Elegant Contemporary Home in Te Horo, New Zealand
The Wellington based firm Space Architecture Studio has completed the Te Horo Wetland House. The design brief required a new, energy efficient home that would integrate beautifully into the existing landscape.
The Te Horo Wetland House is located in Te Horo, New Zealand.
Te Horo Wetland House Description by Space Architecture Studio:
“SPACE was initially engaged to investigate the extensive alteration and renovation of an existing Lockwood home located on the site. After rigorous design and cost analysis our clients decided that the proposed alteration of the existing structure would prove to be too much of a compromise to their brief and decided to start anew.
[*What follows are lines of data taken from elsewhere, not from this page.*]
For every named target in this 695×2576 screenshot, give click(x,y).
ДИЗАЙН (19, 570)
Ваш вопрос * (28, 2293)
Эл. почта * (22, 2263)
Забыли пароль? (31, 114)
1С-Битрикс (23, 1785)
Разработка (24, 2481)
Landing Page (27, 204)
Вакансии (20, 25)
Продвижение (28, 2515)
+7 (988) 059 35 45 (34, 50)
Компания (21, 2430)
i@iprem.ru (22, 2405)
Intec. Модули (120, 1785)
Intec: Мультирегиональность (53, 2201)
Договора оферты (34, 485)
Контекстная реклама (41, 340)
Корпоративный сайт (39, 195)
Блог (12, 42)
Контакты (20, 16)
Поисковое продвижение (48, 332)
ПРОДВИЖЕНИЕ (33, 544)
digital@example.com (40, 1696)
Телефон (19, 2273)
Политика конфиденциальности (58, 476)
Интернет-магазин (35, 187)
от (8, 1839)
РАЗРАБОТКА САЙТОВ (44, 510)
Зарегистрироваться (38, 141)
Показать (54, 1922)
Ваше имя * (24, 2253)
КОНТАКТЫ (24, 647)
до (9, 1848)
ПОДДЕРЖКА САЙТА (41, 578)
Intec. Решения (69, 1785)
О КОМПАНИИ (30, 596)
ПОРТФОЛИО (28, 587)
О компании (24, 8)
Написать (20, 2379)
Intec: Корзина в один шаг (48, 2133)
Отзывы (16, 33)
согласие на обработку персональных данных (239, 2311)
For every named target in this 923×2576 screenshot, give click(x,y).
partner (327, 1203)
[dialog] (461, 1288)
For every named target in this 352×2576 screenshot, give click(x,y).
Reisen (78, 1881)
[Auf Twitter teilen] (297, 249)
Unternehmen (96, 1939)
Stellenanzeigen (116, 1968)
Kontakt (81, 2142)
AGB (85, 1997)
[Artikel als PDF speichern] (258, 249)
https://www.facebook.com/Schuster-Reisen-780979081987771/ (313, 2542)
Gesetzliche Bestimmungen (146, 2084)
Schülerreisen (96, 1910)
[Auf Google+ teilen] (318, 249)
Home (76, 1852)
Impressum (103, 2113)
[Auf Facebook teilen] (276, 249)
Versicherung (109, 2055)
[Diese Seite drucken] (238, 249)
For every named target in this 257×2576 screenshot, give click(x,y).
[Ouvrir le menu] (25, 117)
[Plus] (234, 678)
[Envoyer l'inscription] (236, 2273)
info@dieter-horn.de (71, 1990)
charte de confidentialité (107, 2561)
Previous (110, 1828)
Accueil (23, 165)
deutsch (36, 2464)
The existing house was sold and relocated for reuse.
The building site was defined by the topographical constraints of steep battered banks, an existing garage/sleep-out and key landscape elements such as extensive existing decking as well as mature vegetation. Our clients also wished to retain a heritage cabbage tree located in the middle of the site.
The design brief required the new home to be a high performance energy efficient, accessible building integrated into the existing landscape. It should allow for connections to the established outdoor living areas and include the renovation of the existing sleep-out/garage building.The owners wanted a contemporary and elegant home, one that reflected a well-crafted and thoughtfully designed solution, yet felt like it had been well established on the site and wasn’t a “new” building. They were very prescriptive when it came to the specific views they required from different spaces and how they wanted to live in the home.
The home was designed to fit seamlessly into the existing site constraints and sit within the natural dunal forms of the wider landscape. Traditional rural architecture has been articulated in strong gable forms, forms that our clients were drawn to and comfortable with from the outset of the design process.
The design of the home is based on two wings – a sleeping wing and a living wing connected by a glazed entrance link. The link bridges the wetland stream bed below and entry to the house is via a boardwalk with views through the link-way to the coast beyond. This accentuates the connection to the wetlands which our clients had been regenerating for several years.”